Task 1. Implement the LR application and train the model using single node mode. We know that Keras API is very easy to use. However, to help you better understand how things work in Tensorflow, we require you NOT to use it and stick to original API for this part of the assignment.

Task 2. Implement the LR application in distributed mode using Sync SGD and Async SGD. Plot the performance and test error for both of them and explain any similarity / differences. Monitor the CPU/Memory/Network usage. Show your observations and determine which one is the bottleneck.

Task 3. (Optional) Try different batch size and discuss the differences.

Part 2: LeNet

In this part, you will implement LeNet. LeNet was one of the first convolutional neural networks. It has a very simple architecture. It consists of 7 layers, among which there are 3 convolutional layers (C1, C3 and C5), 2 sub-sampling (pooling) layers (S2 and S4), and 1 fully connected layer (F6), that are followed by the output layer. You can find more detailed description of the network in the original paper.

You will be using same MNIST handwritten digits dataset for training.

Task 1. Implement LeNet architecture using Keras API. Run it using one, two and three machines. Monitor the CPU/Memory/Network usage as we go from 1 to 3 machines.

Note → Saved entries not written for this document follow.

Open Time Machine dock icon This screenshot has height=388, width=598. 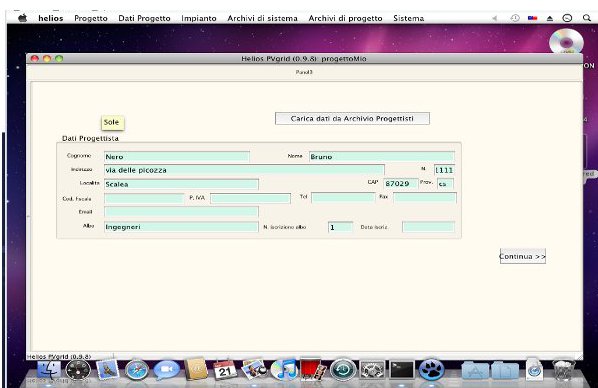[x=343, y=370]
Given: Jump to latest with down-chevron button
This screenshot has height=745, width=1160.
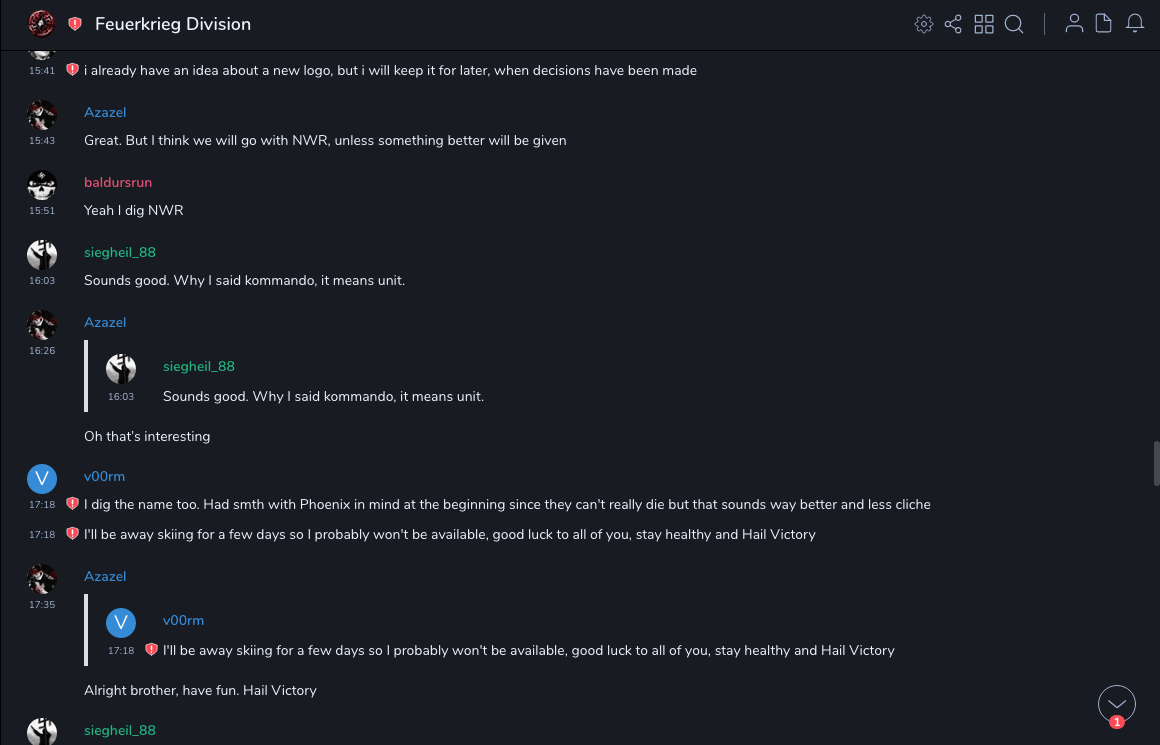Looking at the screenshot, I should click(x=1117, y=704).
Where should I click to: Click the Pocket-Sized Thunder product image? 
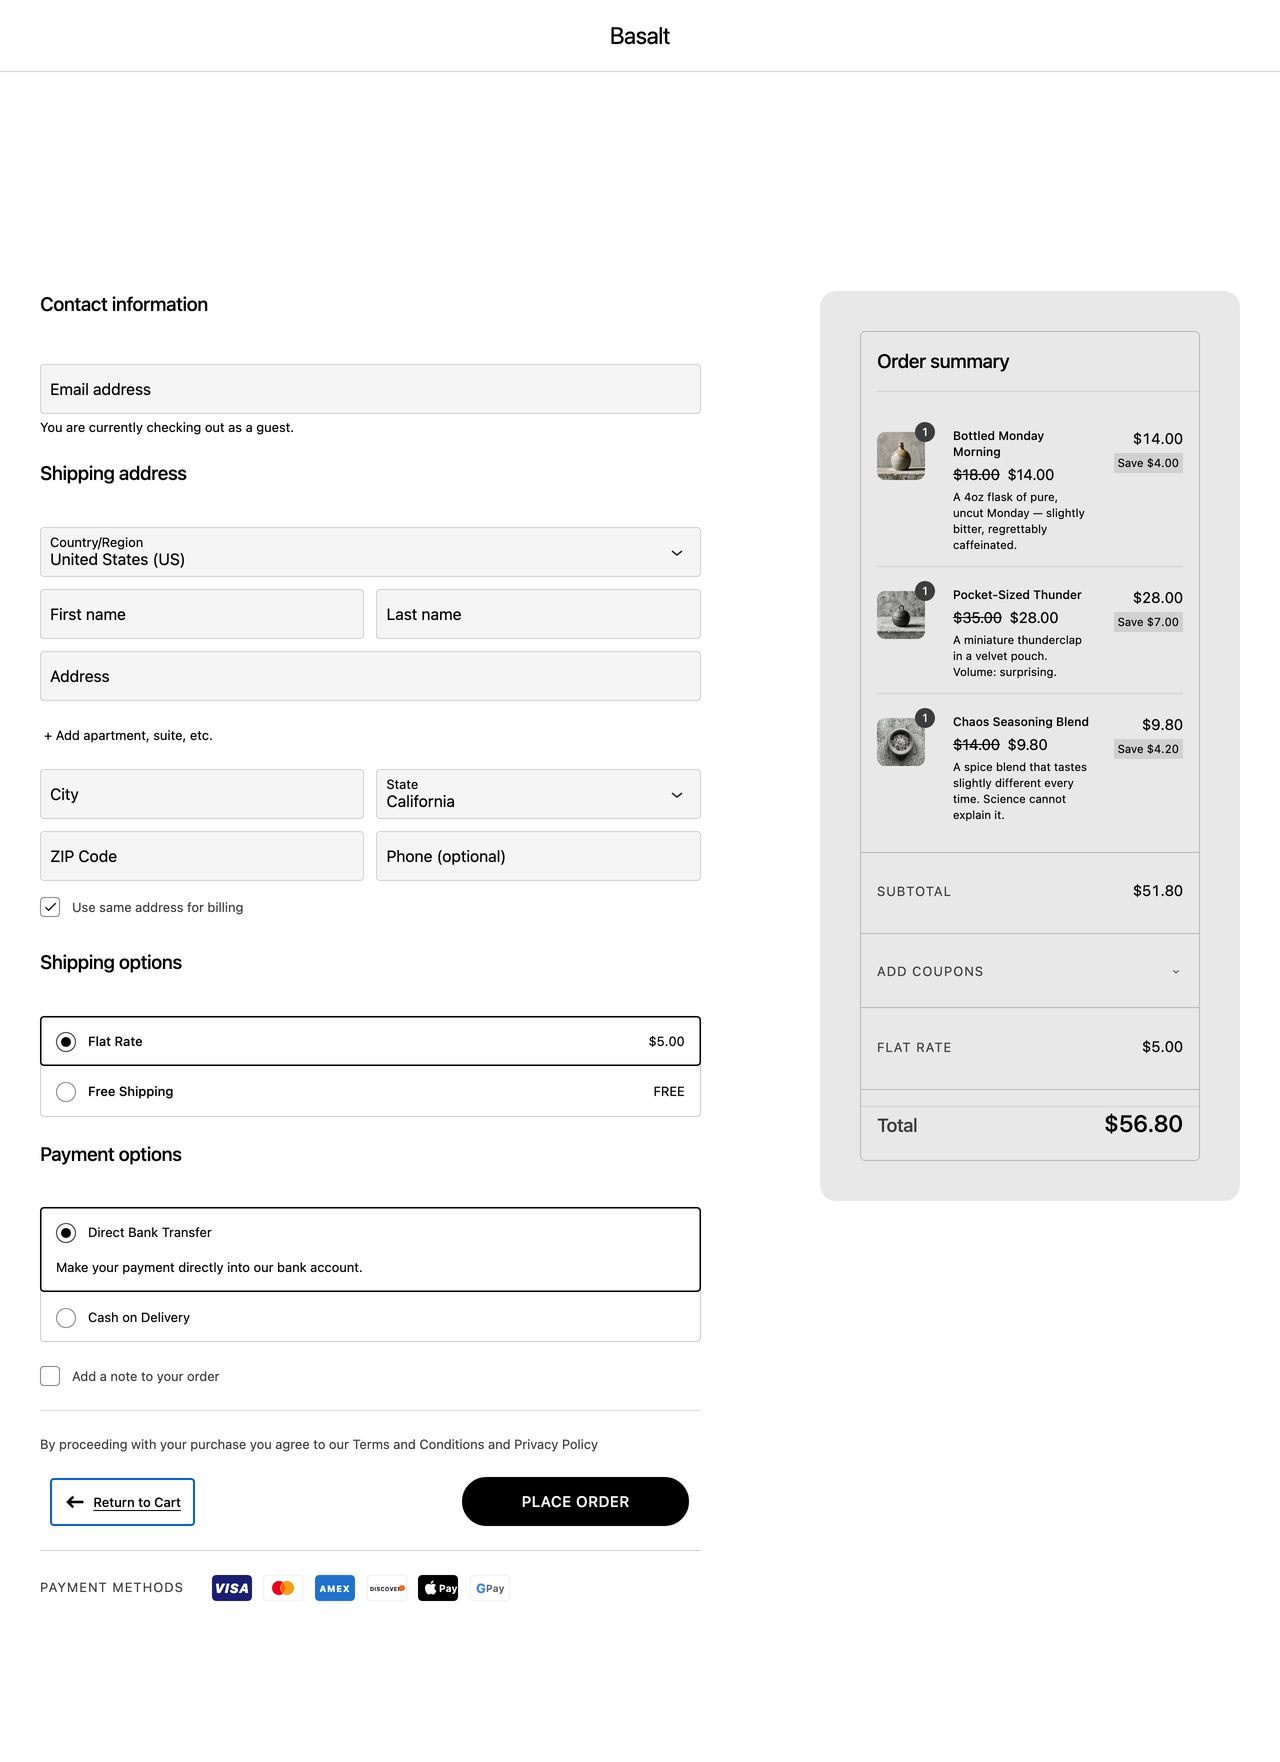click(900, 615)
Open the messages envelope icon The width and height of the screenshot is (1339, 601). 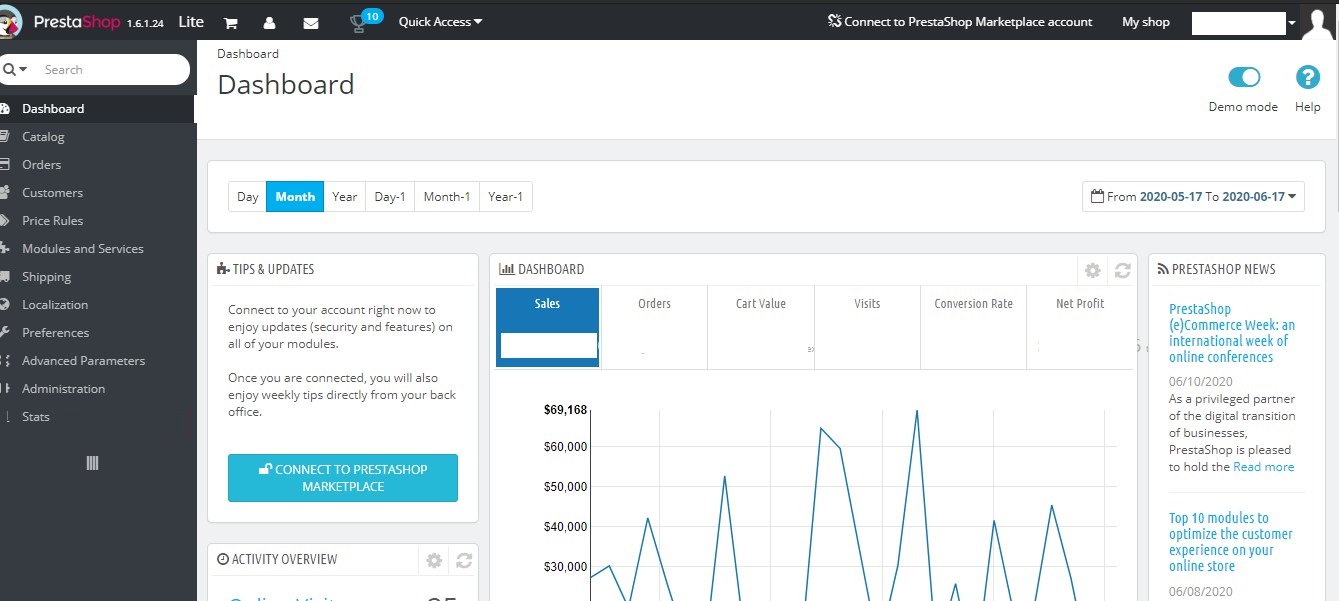311,21
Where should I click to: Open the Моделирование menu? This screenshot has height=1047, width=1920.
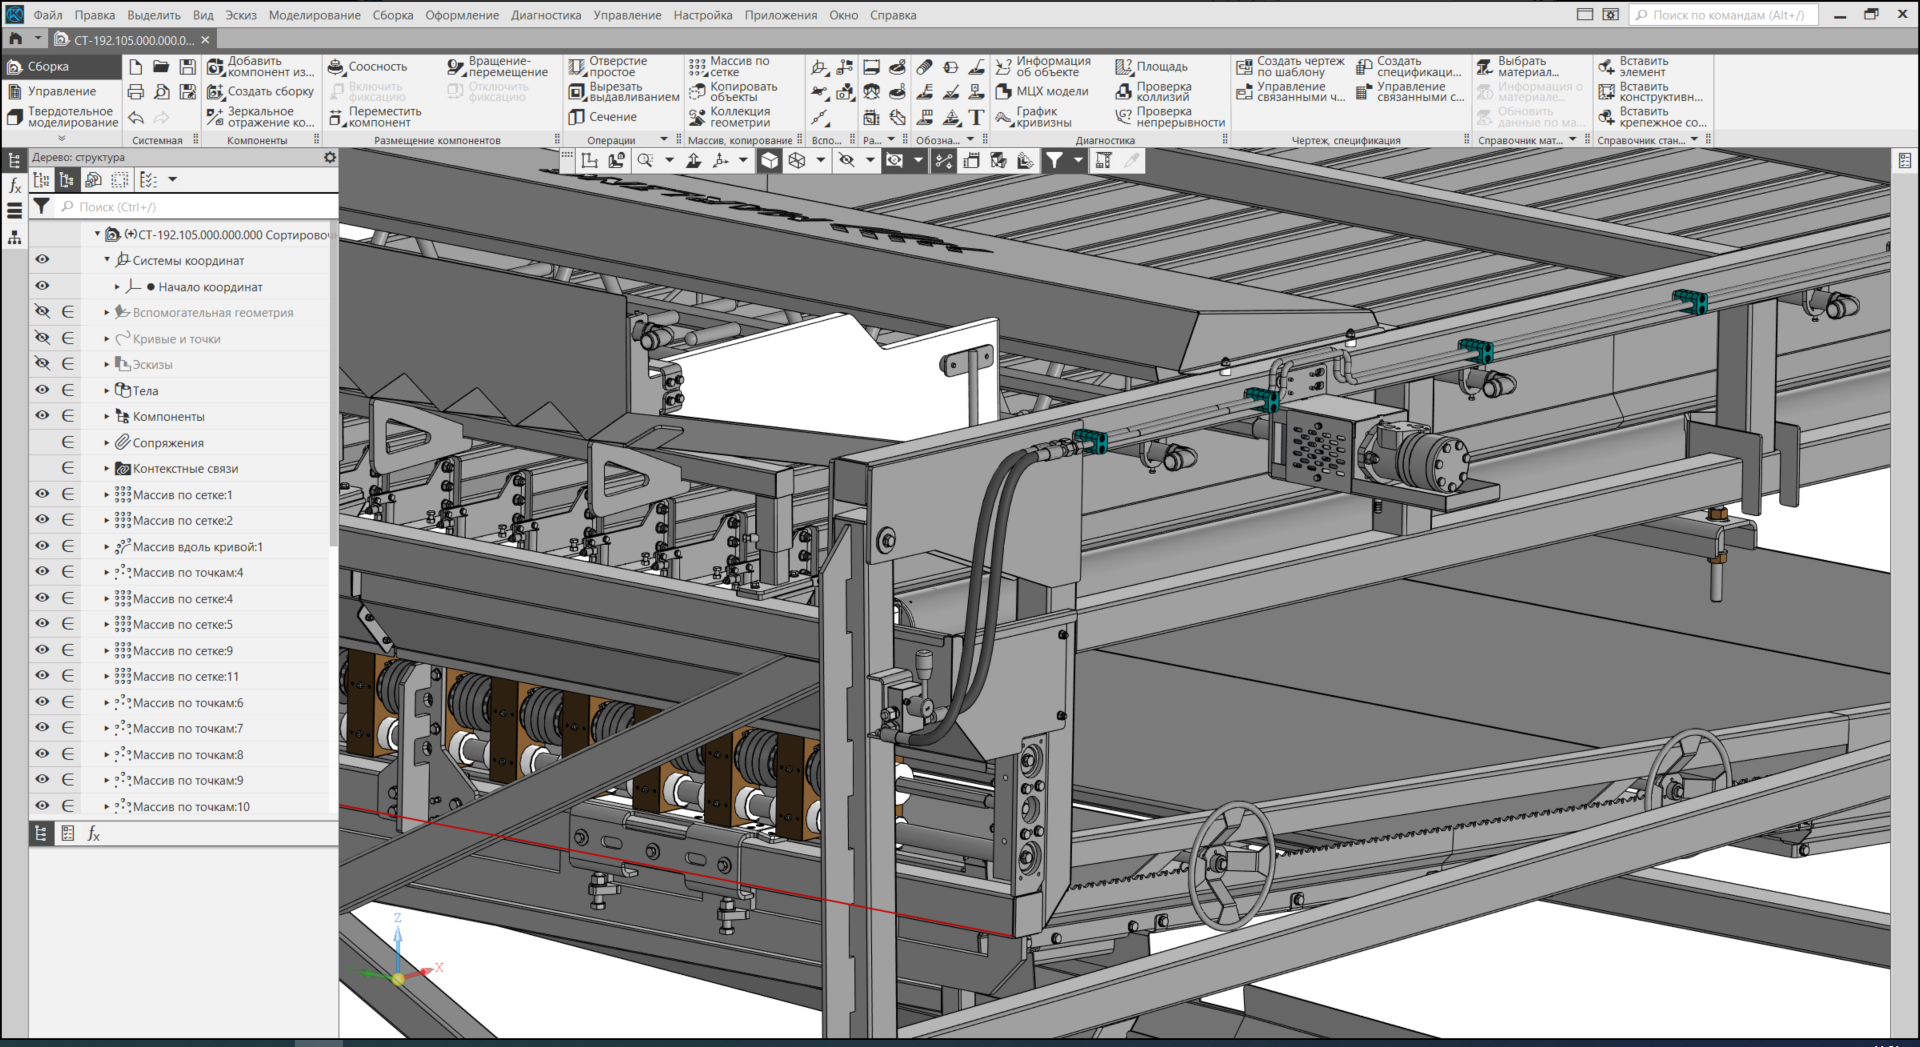tap(314, 15)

Hints for completing this task:

You need to use MultiWorkerMirroredStrategy API, which is one of the strategies for distributed training in Tensorflow. Read more about strategies here.
You need to set TF_CONFIG environment variable on each node in a cluster, that let’s the Tensorflow know how many workers are in the cluster and which node refers to which worker (through task index). Example of how TF_CONFIG might look for worker 0 in the cluster:
```
TF_CONFIG='{"cluster": {"worker": ["node0:2223", "node1:2222", "node2:2222"]}, 
           "task": {"index": 0, "type": "worker"}}'
```
You can specify TF_CONFIG inside your code and pass the task index as an argument to the program.
Make use of repeat when creating the dataset to ensure workers do not run out of examples if we run more epochs.
Explicitly pass in a number of steps_per_epoch to the fit function.
You can write a script which will automate the process of running jobs on each worker by looking at the script given in part 1 called cluster_utils.sh.

Task 2. Try different batch size and see the difference.

Task 3. (Optional) Run LeNet on one GPU machine in CloudLab and compare that to above experiments. To use GPU-based machines you will need to use an appropriate profile, hardware type in CloudLab and as the GPU nodes are not always available this task is optional.

Deliverables

You should submit a tar.gz file to Canvas (you will be put into your groups on Canvas so only 1 person should need to submit it), which consists of a brief report (filename: groupx.pdf) and the code of each task. Put the code of each part and each task into separate folders give them meaningful names. Code should be commented well (that will be worth some percentage of your grade for the assignment, grader will be looking at your code). Also put a README file for each task and provide the instructions about how to run your code. Also include a run.sh script for each part of the assignment that can re-execute your code on a similar CloudLab cluster.

Acknowledgements

This assignment uses insights from Professor Aditya Akella’s assignment 3 of CS744 Fall 2017 fall and Professor Mosharaf Chowdhury’s assignment 2 of ECE598 Fall 2017.